At the National Conservatism Conference last summer, Carlson argued that “the main threat to your [freedom] does not come from government anymore” but from the private sector in the form of big tech companies like Google and Facebook.
The second group is the bankers. Bank lobbyists have long complained that tech firms have been given an unfair advantage over banks. In particular, they argue that tech firms have exploited regulatory loopholes that don’t require them to apply for a standard banking charter and don’t subject them to the more rigorous regulations that apply to traditional banks. “They’re not doing anything innovative by skirting the regulations that [banks] have to abide by,” said Paul Merski, chief economist of the Independent Community Bankers.
The banking lobby’s push to restrict big tech’s entry into banking has already received considerable bipartisan support in Congress. Last November, Sen. John Kennedy (R-Louisiana) and Rep. Chuy Garcia (D-Illinois) introduced the Keep Big Tech Out of Finance Act, which would prohibit Facebook and other big tech firms from creating their own digital currencies. The bill was deliberately introduced on the 20th anniversary of the Gramm-Leach-Bliley Act.
“I think members of Congress on both sides of the aisle have serious concerns about the entry of big tech into banking and financial services,” Garcia said. “We’re drawing a clear line between banking and commerce by clarifying the extent to which tech can be involved in financial activity.”
Although they haven’t entirely prevented nonbanks from offering an array of innovative financial products, this coalition of bankers and big tech critics – our proverbial bootleggers and Baptists, respectively – has largely succeeded in thwarting tech companies in their effort to become full-fledged banks. Yet, despite their public proclamations that these higher barriers to entry into banking are essential for protecting consumers, there’s little to no evidence that banks are engaging in these anti-big-tech lobbying efforts out of the kindness of their hearts rather than their own financial self-interest.
Contrary to what these modern-day bootleggers and Baptists argue, allowing more entrants into financial services is not inherently risky. And, to the extent that it exposes some consumers to more risk, it does so because those consumers prefer riskier options to the available alternatives.
Competition and innovation benefit consumers. At a time when expanding access to financial services has become a priority, suppressing innovation from its most likely sources in the tech sector is simply a recipe for disappointment. As Aaron Klein of Brookings and Brian Knight of Mercatus have noted, “Trying to shoehorn the new Fintech world into the old regulatory system risks denying the benefits of competition and innovation to millions of Americans.”

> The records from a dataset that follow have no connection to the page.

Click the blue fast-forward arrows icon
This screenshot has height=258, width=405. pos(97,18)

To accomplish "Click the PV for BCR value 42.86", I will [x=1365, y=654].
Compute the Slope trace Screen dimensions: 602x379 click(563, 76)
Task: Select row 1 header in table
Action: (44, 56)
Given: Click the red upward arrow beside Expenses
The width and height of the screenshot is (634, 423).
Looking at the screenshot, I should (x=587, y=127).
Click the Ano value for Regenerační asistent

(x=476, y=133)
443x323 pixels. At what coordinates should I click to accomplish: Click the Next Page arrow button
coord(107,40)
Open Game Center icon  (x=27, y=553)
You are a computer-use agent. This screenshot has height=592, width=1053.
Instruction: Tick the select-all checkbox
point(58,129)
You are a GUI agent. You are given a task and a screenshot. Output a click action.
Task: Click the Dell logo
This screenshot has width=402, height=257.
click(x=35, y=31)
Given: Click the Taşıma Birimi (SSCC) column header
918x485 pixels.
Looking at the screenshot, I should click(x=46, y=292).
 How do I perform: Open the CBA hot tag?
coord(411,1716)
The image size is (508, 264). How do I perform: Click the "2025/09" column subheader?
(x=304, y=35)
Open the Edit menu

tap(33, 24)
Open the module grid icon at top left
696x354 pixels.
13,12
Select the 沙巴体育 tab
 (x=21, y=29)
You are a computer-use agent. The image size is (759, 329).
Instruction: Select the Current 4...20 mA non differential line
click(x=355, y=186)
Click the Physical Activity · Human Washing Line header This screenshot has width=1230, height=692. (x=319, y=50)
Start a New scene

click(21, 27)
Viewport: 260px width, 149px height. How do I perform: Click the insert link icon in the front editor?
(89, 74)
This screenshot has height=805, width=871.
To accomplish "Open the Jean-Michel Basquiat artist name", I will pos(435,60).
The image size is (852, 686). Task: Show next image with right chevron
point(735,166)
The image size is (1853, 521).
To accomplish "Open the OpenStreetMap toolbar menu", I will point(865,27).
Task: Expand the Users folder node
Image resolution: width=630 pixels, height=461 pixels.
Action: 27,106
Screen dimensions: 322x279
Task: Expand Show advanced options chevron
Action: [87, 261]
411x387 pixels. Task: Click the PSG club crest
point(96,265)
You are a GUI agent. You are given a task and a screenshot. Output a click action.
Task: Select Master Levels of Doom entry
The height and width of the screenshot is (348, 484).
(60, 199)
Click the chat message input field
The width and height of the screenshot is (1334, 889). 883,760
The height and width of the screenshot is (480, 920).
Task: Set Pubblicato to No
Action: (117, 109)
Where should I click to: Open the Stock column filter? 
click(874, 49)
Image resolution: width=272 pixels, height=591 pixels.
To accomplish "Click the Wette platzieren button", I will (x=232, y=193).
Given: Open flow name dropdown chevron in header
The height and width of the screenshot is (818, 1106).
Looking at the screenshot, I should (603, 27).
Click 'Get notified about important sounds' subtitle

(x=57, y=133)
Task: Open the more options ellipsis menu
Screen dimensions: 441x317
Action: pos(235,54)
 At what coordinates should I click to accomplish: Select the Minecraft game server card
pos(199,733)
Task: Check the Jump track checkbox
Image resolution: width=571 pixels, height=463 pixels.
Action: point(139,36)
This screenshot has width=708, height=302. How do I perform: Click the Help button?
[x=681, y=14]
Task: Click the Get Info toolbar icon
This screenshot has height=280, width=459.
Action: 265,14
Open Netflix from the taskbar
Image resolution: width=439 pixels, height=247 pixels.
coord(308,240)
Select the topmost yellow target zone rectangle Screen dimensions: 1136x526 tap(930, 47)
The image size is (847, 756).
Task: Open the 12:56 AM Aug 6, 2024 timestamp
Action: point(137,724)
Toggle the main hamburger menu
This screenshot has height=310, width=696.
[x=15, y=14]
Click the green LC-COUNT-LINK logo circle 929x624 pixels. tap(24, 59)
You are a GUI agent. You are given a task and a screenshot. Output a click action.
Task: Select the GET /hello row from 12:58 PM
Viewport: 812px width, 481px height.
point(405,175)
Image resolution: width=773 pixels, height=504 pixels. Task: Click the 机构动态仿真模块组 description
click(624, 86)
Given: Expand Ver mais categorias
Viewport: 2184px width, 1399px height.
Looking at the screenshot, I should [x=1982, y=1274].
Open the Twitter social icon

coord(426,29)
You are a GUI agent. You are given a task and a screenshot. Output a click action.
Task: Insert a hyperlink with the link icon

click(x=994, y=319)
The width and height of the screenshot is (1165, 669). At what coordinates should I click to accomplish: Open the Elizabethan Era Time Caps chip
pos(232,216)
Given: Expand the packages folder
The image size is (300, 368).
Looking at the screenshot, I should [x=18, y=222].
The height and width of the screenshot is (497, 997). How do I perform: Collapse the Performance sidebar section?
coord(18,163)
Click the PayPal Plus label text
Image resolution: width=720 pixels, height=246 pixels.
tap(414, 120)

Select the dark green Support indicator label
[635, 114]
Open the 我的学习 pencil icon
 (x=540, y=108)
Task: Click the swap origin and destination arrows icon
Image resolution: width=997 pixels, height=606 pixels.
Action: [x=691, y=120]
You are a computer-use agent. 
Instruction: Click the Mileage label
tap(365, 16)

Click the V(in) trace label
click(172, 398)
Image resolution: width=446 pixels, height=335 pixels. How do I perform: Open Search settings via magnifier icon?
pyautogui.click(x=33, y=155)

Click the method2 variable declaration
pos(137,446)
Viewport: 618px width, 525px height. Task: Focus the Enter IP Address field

Financial inclusion has skyrocketed around the world thanks in large part to relaxing outmoded regulations to give tech companies and other non-bank entities greater scope to find innovative solutions for reaching the poor and unbanked. There is no reason regulators should let banking lobbyists and anti-tech advocacy groups – our modern day bootleggers and Baptists – prevent Americans from reaping the benefits of financial innovations. Prohibition of alcohol proved to be a disastrously bad idea. Prohibiting competition in banking is unlikely to fare any better.